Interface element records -
________________________
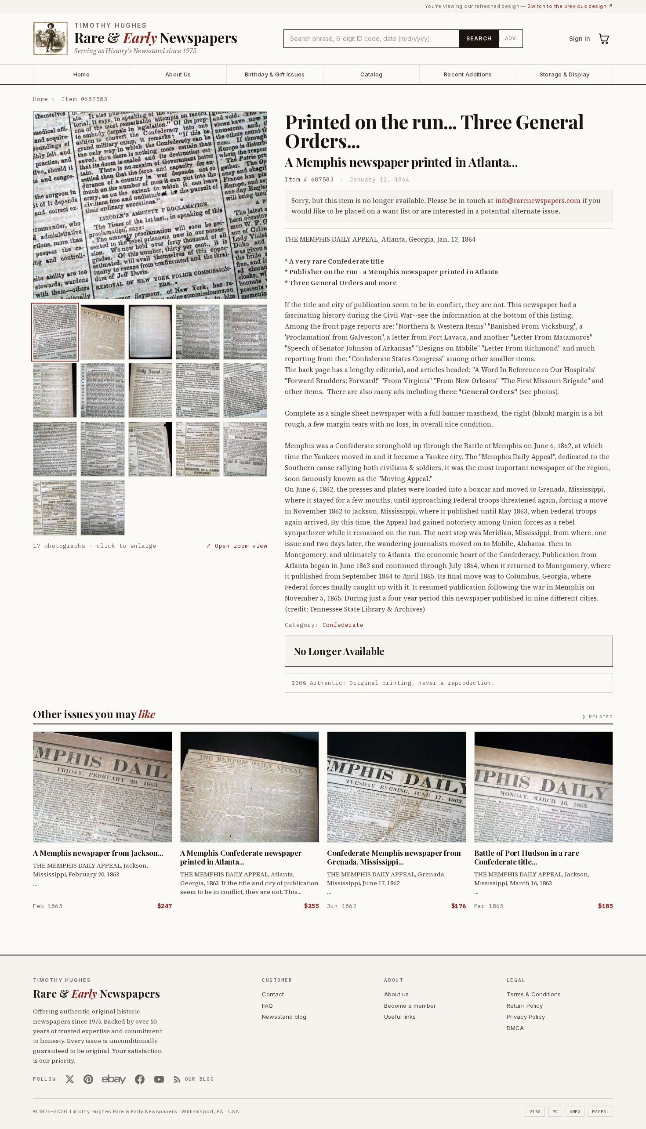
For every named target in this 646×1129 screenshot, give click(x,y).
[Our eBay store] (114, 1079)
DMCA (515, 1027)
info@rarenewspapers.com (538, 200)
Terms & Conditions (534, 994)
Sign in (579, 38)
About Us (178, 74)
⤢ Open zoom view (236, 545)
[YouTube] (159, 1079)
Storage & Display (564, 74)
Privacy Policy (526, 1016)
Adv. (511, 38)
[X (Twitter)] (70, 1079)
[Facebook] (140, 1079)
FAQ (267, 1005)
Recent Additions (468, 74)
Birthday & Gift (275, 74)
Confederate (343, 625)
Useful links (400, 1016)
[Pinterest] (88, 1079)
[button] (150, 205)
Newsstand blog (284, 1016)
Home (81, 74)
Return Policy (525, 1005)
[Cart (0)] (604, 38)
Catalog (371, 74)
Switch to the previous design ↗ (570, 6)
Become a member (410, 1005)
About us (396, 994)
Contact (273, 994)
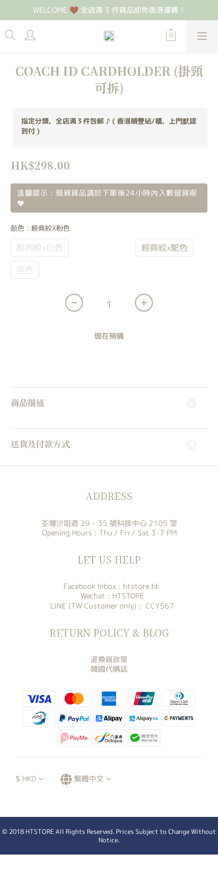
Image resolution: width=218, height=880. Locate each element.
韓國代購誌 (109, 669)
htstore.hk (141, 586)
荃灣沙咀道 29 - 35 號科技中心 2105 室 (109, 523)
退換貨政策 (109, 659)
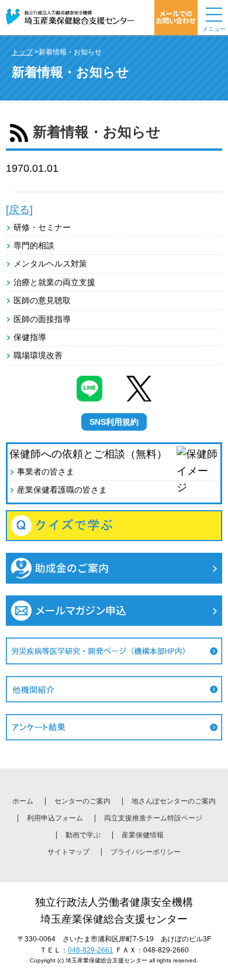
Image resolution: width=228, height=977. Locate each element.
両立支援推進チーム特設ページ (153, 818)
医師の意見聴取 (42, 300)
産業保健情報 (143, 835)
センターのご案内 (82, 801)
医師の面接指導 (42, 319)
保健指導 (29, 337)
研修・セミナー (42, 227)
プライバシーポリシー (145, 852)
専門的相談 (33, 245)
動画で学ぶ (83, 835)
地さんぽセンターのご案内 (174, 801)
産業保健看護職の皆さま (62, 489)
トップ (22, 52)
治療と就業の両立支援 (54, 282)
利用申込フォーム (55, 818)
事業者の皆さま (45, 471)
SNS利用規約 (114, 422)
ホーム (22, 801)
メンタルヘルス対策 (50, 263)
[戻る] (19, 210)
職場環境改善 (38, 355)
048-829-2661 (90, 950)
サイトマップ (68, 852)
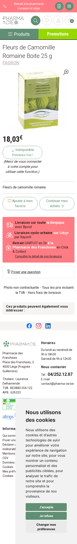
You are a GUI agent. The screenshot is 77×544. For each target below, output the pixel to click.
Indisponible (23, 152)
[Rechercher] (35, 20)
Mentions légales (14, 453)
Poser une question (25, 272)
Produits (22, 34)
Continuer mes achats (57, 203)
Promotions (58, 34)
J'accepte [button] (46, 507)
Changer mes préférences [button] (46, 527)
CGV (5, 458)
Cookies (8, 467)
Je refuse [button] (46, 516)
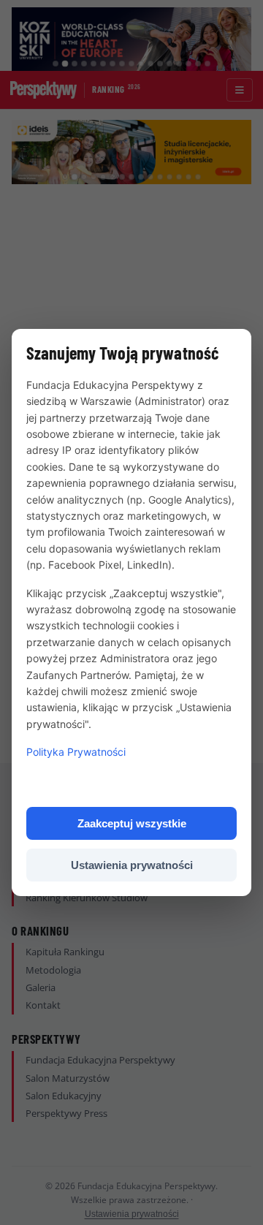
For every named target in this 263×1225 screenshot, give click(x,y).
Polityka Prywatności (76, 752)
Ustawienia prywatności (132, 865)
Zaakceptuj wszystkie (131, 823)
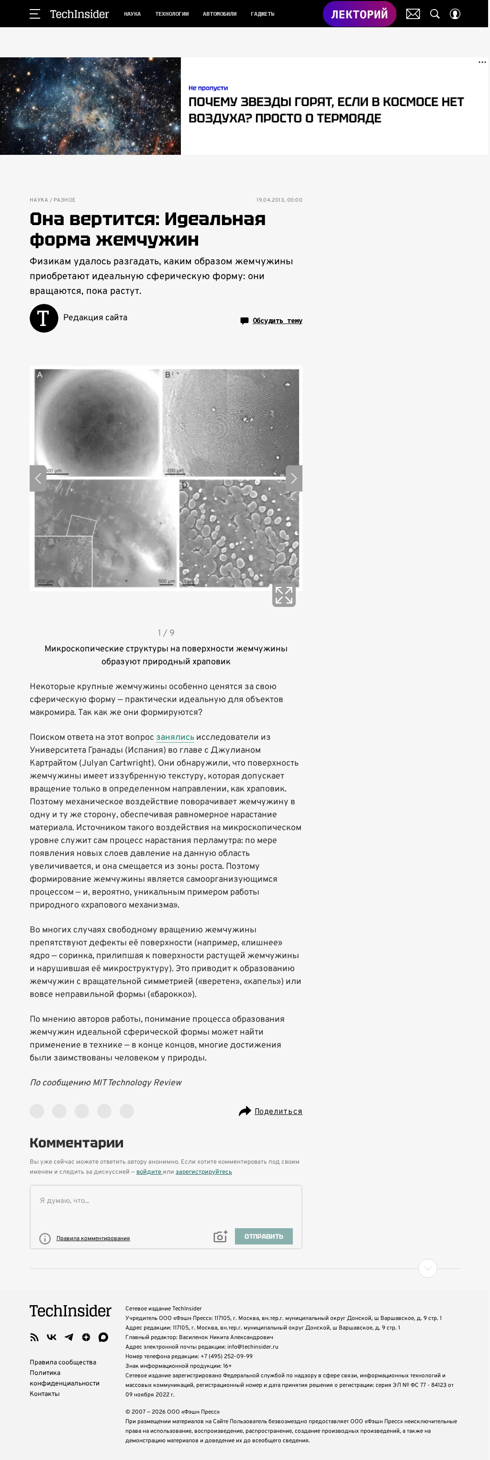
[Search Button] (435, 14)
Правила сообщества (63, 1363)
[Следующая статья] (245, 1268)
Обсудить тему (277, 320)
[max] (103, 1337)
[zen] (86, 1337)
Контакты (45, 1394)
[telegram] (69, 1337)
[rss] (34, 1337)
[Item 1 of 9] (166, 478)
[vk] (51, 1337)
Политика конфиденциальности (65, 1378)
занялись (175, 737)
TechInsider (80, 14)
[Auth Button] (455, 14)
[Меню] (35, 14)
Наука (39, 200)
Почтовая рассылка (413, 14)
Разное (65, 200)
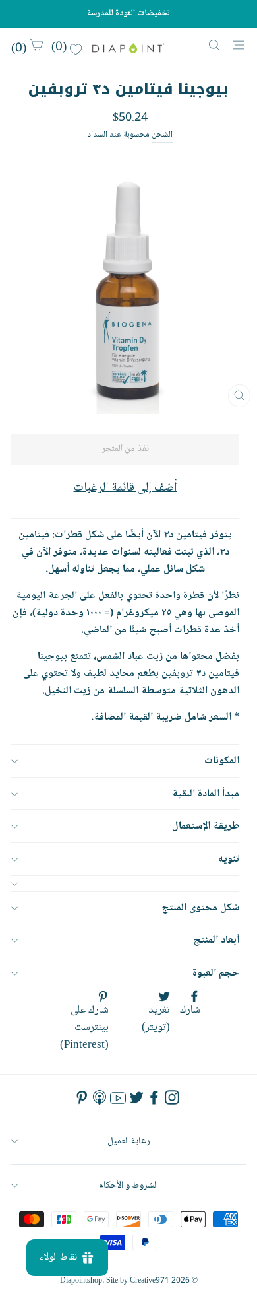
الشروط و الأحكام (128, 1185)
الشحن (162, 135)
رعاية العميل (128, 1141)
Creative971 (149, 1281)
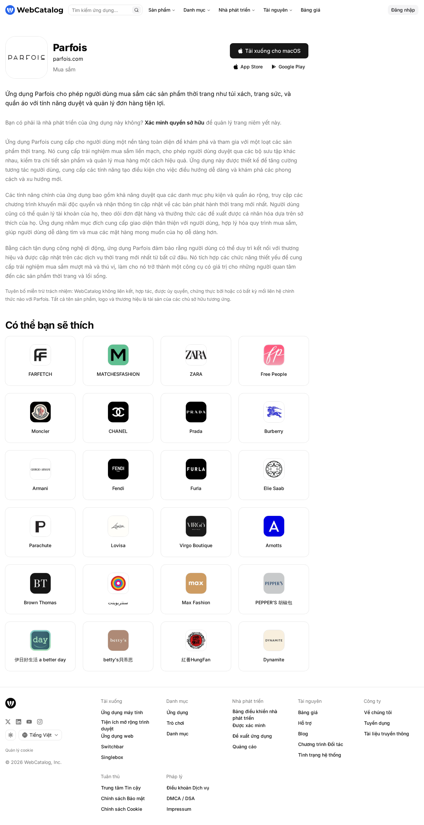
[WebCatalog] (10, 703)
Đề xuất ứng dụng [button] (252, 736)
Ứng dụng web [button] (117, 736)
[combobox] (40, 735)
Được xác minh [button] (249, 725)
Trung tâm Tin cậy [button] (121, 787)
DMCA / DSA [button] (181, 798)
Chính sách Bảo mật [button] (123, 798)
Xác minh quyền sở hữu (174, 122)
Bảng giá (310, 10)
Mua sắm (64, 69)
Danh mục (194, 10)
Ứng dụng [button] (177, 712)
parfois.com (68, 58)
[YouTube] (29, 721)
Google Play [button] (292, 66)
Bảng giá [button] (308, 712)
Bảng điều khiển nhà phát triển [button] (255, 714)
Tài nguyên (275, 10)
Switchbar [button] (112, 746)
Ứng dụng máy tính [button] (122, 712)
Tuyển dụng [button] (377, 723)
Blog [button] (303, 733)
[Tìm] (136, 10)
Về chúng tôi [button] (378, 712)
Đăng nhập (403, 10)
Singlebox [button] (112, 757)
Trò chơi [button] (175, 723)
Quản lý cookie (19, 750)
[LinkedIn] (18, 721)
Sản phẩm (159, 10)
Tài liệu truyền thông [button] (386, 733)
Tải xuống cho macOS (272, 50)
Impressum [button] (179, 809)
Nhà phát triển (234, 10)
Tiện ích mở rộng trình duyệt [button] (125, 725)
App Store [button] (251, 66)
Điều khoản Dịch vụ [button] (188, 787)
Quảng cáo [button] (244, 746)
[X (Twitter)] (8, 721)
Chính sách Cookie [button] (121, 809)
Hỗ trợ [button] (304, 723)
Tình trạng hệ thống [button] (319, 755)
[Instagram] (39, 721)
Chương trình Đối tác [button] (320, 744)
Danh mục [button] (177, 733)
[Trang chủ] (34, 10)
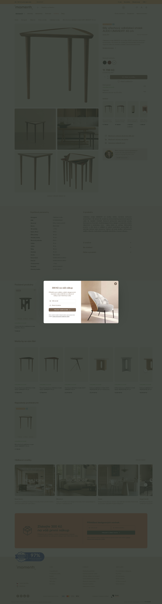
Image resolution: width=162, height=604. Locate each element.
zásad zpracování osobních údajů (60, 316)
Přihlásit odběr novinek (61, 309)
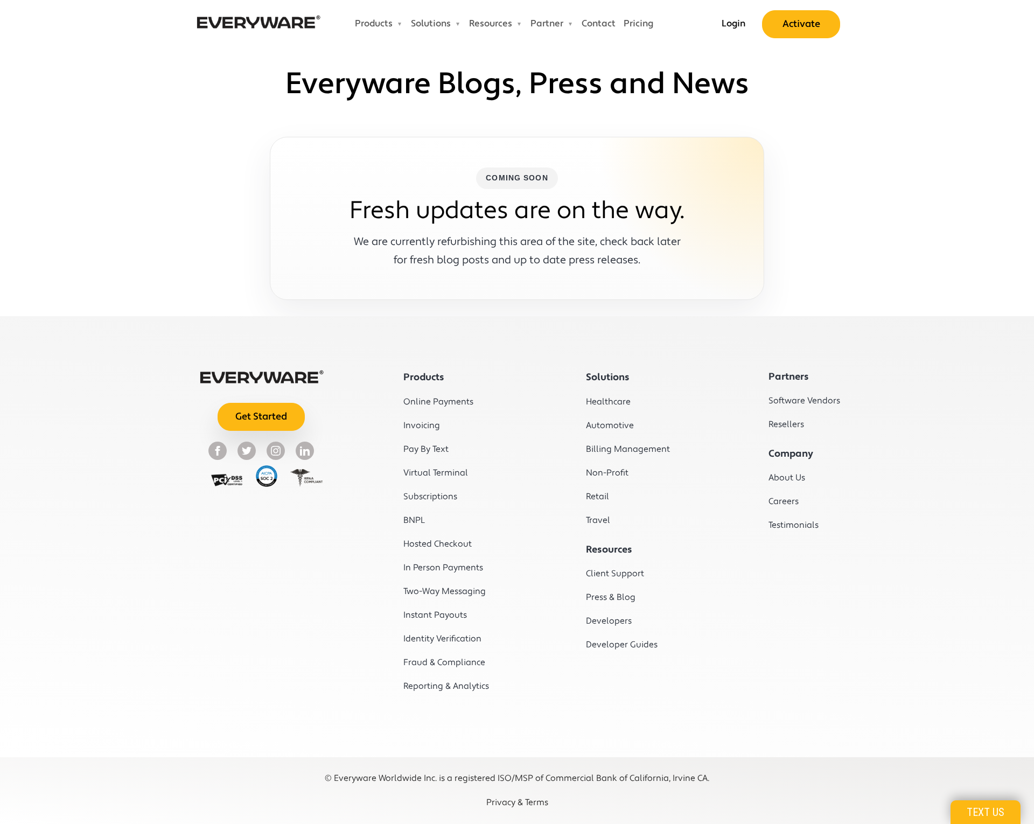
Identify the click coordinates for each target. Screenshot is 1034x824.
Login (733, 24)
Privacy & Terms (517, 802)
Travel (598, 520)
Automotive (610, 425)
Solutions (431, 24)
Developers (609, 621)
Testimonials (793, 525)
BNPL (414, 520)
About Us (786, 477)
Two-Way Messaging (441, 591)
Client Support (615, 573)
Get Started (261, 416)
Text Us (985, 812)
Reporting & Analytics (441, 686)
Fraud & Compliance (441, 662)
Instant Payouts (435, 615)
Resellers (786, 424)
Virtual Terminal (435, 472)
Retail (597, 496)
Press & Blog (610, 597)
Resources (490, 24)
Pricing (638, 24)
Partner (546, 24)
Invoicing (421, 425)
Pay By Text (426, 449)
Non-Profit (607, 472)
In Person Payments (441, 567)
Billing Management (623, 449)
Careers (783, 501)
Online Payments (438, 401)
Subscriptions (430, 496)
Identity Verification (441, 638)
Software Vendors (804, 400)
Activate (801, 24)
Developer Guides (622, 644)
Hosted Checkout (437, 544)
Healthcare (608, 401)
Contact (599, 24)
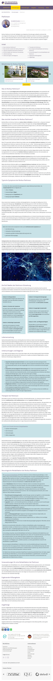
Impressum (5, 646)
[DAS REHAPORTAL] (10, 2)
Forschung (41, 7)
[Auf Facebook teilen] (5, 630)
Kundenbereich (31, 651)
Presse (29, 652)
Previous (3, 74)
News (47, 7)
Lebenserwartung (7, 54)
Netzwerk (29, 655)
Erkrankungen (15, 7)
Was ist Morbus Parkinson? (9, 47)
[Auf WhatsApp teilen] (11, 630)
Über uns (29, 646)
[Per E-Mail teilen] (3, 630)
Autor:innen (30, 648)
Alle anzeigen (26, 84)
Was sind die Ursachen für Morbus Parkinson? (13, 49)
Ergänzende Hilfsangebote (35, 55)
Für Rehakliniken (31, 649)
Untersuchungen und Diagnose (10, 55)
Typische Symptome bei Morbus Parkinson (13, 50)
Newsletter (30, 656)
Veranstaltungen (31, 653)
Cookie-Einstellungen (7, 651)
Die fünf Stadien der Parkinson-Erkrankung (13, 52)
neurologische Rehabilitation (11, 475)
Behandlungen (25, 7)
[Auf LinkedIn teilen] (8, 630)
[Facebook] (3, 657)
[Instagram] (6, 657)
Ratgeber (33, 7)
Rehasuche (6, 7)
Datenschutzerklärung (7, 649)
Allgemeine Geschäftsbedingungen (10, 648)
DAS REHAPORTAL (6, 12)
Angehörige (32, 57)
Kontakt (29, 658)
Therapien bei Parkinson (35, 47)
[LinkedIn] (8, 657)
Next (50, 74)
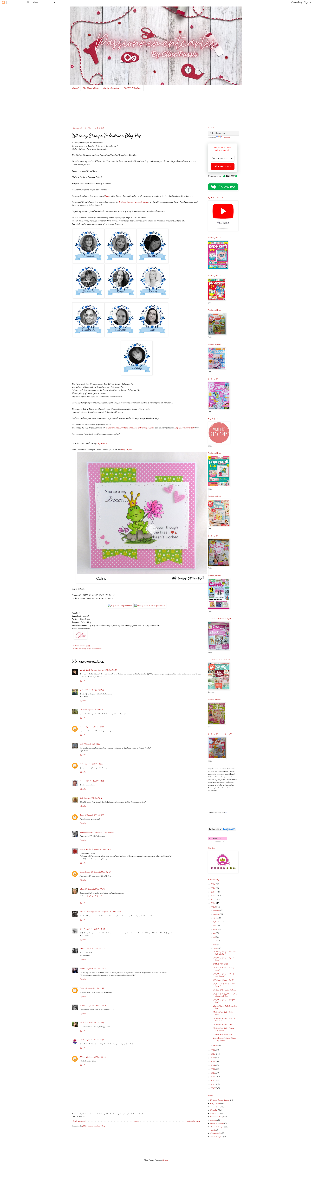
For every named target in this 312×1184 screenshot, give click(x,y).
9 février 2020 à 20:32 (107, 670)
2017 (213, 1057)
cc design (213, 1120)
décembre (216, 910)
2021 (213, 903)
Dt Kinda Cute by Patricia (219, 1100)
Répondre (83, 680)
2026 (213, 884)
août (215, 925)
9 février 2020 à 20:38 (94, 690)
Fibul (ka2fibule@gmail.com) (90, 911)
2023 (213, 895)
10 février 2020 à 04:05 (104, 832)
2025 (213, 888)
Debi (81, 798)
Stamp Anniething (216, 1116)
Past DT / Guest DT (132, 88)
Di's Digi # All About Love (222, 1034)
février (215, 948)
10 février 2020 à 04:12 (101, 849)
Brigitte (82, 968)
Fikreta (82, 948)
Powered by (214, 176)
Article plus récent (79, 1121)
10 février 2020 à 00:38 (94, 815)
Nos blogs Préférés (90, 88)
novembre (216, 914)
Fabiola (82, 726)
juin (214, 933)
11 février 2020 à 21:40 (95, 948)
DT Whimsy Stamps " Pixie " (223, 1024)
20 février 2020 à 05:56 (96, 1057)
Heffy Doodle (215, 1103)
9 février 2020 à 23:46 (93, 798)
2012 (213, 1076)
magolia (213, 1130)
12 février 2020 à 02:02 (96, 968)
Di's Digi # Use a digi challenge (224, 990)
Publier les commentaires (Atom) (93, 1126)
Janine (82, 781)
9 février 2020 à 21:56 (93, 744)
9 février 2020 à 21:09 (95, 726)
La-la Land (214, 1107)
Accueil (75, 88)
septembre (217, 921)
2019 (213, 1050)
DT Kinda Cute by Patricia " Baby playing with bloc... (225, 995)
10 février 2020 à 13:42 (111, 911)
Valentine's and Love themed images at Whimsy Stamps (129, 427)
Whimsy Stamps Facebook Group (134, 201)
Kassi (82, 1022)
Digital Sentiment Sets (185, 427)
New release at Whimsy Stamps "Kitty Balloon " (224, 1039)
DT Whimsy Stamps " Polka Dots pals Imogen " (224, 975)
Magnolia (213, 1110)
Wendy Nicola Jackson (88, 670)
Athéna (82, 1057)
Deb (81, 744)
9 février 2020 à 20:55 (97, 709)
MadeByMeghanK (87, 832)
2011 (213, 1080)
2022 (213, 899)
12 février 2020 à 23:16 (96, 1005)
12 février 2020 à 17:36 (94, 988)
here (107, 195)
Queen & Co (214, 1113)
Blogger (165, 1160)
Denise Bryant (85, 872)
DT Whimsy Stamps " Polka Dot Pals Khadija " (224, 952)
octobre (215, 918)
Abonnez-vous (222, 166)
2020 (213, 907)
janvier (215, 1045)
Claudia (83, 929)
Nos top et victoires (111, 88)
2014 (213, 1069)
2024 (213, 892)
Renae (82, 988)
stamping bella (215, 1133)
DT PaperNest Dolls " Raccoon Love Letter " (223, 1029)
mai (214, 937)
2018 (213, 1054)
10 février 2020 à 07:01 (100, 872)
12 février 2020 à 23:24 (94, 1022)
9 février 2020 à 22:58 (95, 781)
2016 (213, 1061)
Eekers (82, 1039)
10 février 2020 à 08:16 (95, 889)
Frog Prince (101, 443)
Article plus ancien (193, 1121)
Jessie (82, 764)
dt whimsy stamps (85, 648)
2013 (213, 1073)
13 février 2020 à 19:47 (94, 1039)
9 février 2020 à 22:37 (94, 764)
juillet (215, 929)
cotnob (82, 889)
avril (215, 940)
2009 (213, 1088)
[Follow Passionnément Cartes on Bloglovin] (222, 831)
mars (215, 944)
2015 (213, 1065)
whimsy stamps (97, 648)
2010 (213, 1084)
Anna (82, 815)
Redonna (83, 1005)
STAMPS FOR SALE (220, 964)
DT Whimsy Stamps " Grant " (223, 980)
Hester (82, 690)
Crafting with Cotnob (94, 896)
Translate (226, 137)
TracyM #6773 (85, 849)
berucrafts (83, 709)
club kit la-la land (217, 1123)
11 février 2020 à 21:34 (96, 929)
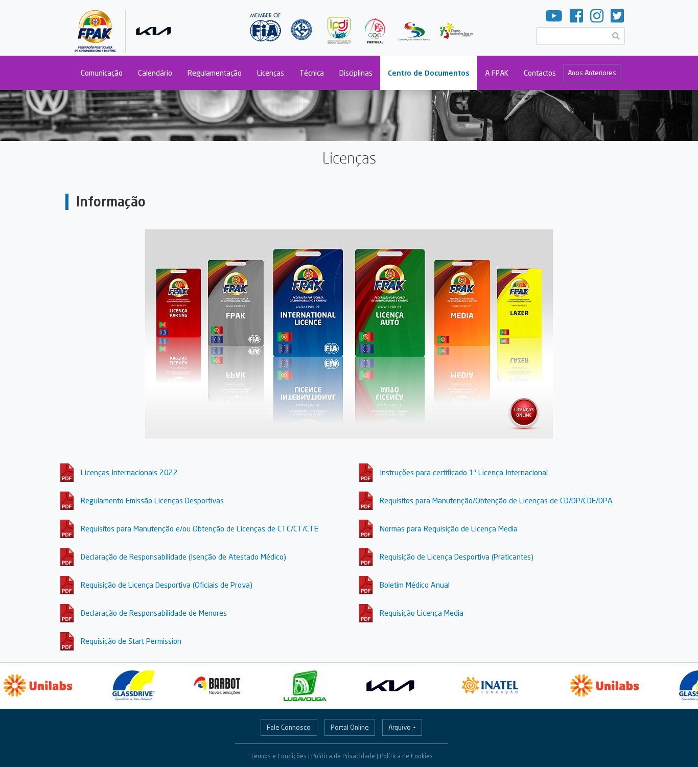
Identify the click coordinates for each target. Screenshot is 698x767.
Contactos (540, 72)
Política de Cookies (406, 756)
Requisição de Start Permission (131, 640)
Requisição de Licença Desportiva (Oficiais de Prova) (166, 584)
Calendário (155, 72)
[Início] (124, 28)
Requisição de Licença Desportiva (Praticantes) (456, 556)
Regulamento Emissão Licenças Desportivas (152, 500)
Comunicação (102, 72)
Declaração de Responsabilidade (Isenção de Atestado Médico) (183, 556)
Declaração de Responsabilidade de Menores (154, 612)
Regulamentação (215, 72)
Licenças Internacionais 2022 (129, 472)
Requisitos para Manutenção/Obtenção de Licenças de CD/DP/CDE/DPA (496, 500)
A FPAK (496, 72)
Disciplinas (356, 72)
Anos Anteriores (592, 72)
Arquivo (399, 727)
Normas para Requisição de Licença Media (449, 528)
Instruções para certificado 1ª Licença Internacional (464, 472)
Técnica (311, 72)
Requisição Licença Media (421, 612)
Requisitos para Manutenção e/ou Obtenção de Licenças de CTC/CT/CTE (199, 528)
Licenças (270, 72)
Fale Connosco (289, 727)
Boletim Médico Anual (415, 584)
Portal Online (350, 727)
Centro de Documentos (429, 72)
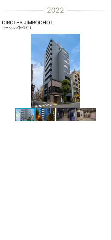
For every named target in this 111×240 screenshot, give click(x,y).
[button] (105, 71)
________________________
The problem -
Reproduce verbatim the lines of the material between the line containing "Ứng dụng [button] (177, 712)" and the line containing "Blog [button] (303, 733)", inclusive.

Solution to this exercise -
Ứng dụng [button] (177, 712)
parfois.com (68, 58)
[YouTube] (29, 721)
Google Play [button] (292, 66)
Bảng giá [button] (308, 712)
Bảng điều khiển nhà phát triển [button] (255, 714)
Tài nguyên (275, 10)
Switchbar [button] (112, 746)
Ứng dụng máy tính [button] (122, 712)
Tuyển dụng [button] (377, 723)
Blog [button] (303, 733)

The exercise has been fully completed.